Saloranta C, Franssila-Kallunki A, Ekstrand A, Taskinen M R, Groop L
Third Department of Medicine, Helsinki University Hospital, Finland.
Diabetologia. 1991 Jun;34(6):409-15. doi: 10.1007/BF00403179.
To study the effect of changes in plasma non-esterified fatty acid concentration on suppression of hepatic glucose production by insulin eight Type 2 (non-insulin-dependent) diabetic patients participated in three euglycaemic, hyperinsulinaemic (108pmol.m2-1.min-1) clamp studies combined with indirect calorimetry and infusion of [3-3H]-glucose and [1-14C]palmitate; (1) a control experiment with infusion of NaCl 154 mmol/l, (2) heparin was infused together with insulin, and (3) an antilipolytic agent, Acipimox, was administered at the beginning of the experiment. Six healthy volunteers participated in the control experiment. Plasma non-esterified fatty acid concentrations during the insulin clamp were in diabetic patients: (1) 151 +/- 36 mumol/l, (2) 949 +/- 178 mumol/l, and (3) 65 +/- 9 mumol/l; in healthy control subjects 93 +/- 13 mumol/l. Non-esterified fatty acid transport rate, oxidation and non-oxidative metabolism were significantly higher during the heparin than during the Acipimox experiment (p less than 0.001).
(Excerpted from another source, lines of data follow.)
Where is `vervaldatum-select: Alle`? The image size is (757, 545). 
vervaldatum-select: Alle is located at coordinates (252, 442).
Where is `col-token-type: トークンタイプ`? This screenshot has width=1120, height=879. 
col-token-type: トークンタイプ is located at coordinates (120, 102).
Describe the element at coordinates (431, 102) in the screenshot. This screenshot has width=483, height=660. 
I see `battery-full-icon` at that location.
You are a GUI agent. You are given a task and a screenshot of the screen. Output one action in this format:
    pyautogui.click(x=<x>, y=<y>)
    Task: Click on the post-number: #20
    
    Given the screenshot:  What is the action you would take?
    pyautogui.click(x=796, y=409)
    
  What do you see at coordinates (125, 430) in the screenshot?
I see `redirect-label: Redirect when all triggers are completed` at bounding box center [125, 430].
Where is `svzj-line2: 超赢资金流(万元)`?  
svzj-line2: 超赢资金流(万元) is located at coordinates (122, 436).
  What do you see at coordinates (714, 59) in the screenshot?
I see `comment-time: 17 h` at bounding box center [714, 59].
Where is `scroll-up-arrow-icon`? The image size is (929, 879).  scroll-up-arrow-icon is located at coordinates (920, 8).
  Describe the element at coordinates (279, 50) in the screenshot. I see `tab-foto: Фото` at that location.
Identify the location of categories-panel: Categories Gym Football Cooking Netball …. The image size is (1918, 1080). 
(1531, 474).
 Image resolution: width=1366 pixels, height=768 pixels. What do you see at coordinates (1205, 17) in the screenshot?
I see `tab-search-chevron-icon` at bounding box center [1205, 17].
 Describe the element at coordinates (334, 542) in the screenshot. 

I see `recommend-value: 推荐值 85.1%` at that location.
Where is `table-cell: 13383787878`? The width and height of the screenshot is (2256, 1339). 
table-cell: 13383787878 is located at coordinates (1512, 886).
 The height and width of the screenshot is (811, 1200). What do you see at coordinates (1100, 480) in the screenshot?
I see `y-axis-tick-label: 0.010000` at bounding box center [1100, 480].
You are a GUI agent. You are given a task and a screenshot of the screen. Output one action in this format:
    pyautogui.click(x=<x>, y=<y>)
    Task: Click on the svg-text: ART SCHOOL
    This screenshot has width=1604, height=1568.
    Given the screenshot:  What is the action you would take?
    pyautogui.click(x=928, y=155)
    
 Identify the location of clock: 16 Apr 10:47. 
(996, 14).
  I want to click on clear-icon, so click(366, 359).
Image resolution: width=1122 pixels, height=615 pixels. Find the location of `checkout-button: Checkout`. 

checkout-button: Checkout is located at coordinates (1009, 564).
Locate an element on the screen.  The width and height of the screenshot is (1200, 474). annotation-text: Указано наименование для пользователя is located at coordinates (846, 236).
Suppression of hepatic glucose production by insulin was impaired in the diabetic compared to control subjects (255 +/- 42 vs 51 +/- 29 mumol/min, p less than 0.01). Infusion of heparin did not affect the suppression of hepatic glucose production by insulin (231 +/- 49 mumol/min), whereas Acipimox significantly enhanced the suppression (21 +/- 53 mumol/min, p less than 0.001 vs 154 mmol/l NaCl experiment). We conclude that insulin-mediated suppression of hepatic glucose production is not affected by increased non-esterified fatty acid availability. In contrast, decreased non-esterified fatty acid availability enhances the suppression of hepatic glucose production by insulin.
为研究血浆非酯化脂肪酸浓度变化对胰岛素抑制肝葡萄糖生成作用的影响,8名2型(非胰岛素依赖型)糖尿病患者参与了三项正常血糖、高胰岛素血症(108pmol·m²⁻¹·min⁻¹)钳夹研究,并结合间接测热法以及[3-³H] -葡萄糖和[1-¹⁴C]棕榈酸酯输注;(1)输注154mmol/l氯化钠的对照实验;(2)肝素与胰岛素一起输注;(3)在实验开始时给予抗脂解剂阿西莫司。6名健康志愿者参与了对照实验。胰岛素钳夹期间糖尿病患者的血浆非酯化脂肪酸浓度分别为:(1)151±36μmol/l,(2)949±178μmol/l,(3)65±9μmol/l;健康对照受试者为93±13μmol/l。肝素实验期间非酯化脂肪酸转运速率、氧化和非氧化代谢显著高于阿西莫司实验(p<0.001)。与对照受试者相比,糖尿病患者中胰岛素对肝葡萄糖生成的抑制受损(255±42 vs 51±29μmol/min,p<0.01)。输注肝素不影响胰岛素对肝葡萄糖生成的抑制(231±49μmol/min),而阿西莫司显著增强了这种抑制作用(21±53μmol/min,与154mmol/l氯化钠实验相比p<0.001)。我们得出结论,胰岛素介导的肝葡萄糖生成抑制不受非酯化脂肪酸可用性增加的影响。相反,非酯化脂肪酸可用性降低会增强胰岛素对肝葡萄糖生成的抑制作用。